Re: Trader's Little Helper
This might be a question that has been answered, but for the life of me I cannot find. If so, please forgive me!

I think I know of someone who is testing .flac files converted to .wav files for evidence of MPEG... can you speak to why a genuinely recorded .wav file that has been converted to flac, then back to .wav might produce a report that the audio came from MPEG??

Thanks !!

Re: Trader's Little Helper
Quote:
Originally Posted by Drgiggles1
Most likely a false positive. That's why it is recommended when checking for lossy you use Cool Edit Pro to check the spectral and frequency analysis preferably zoomed in on a 2 second area of the file. Also a file that has been recorded on a DAT recorder with a 16K drop off may be confused for a lossy file when indeed it is not.
Interesting... is there any information to tell what TLH actually tests?? If there is a likelihood of false-positives, then this would not necessarily be a "go-to" tool for testing if FLACs are sourced from MPEG then would it?? as you say, the only way to truly tell is to see where the freq. roll-off exists....
So in your opinion is spectral analysis the ONLY definitive way to test?

Do you think the false positive comes from the codecs involved in going wav>flac>wav and are leaving some sort of artifact that TLH is sensing??

There is a site right now that is promoting the TLH test on files that have gone wav>flac>wav to test if they are not from MPEG.... I posted a recording that went from wav to flac, using the TLH codecs, and that very recording tested positive for MPEG in the TLH test!!

I might be the only one, but I stand by my statement that flac is NOT lossless and converting it back to a wav for anything other than a qualitative exam is worthless....

This is very bizarre and I am trying to decide if I should challenge this method since it seems very flawed to be the definitive test for their overall QC....

Any thoughts??


So, I guess what I am asking is on a scale of 1 to 10, how sensible is it to use the TLH test as your overall QC screen? (1 being not, and 10 being definitely smart)


Thanks!!

TomB
2010-10-20, 06:04 PM
If these are dumb questions, since I am a noob on this board, please don't chastise me but rather just point me in the direction of the FAQ thanks !:cool:

showtaper
2010-10-20, 10:22 PM
Google is your friend:

FLAC (excerpt from wikipedia)

Free Lossless Audio Codec (FLAC) is an audio compression codec primarily authored by Josh Coalson and Ed Whitney. As its name implies, FLAC employs a lossless data compression algorithm: a digital audio recording compressed by FLAC can be decompressed into an identical copy of the original audio data. Audio sources encoded to FLAC are typically reduced to 5060% of their original size.
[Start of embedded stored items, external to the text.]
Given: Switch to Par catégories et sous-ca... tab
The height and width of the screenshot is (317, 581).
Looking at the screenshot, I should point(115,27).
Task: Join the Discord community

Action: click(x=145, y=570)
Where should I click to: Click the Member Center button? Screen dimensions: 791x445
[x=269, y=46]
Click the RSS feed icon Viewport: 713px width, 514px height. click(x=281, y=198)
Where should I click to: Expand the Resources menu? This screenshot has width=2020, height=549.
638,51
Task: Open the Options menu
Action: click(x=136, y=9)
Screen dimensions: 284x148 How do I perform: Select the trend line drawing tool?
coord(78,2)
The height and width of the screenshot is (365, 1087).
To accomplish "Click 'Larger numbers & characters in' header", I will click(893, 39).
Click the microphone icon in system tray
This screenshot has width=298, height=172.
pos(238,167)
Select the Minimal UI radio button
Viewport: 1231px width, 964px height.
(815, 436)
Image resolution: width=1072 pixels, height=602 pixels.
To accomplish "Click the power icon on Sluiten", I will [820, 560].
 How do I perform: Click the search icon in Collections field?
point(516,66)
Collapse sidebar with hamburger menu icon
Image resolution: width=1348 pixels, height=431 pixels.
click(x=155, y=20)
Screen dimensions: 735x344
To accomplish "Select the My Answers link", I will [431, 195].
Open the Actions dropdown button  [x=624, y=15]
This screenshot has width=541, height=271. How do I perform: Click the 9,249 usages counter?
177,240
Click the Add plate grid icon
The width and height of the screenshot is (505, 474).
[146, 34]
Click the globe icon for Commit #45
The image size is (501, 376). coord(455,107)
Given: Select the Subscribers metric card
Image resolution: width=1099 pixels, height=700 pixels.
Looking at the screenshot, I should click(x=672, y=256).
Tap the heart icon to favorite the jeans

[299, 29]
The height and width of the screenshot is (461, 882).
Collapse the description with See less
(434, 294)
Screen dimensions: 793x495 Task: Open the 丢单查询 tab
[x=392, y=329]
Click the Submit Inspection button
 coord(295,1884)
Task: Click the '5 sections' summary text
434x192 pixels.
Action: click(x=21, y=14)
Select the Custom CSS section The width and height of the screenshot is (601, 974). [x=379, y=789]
Lossless Data Compression (excerpt from wikipedia)

Lossless data compression is a class of data compression algorithms that allows the exact original data to be reconstructed from the compressed data. The term lossless is in contrast to lossy data compression, which only allows an approximation of the original data to be reconstructed, in exchange for better compression rates.

Lossless data compression is used in many applications. For example, it is used in the popular ZIP file format and in the Unix tool gzip. It is also often used as a component within lossy data compression technologies (e.g. lossless mid/side joint stereo preprocessing by the LAME MP3 encoder and other lossy audio encoders).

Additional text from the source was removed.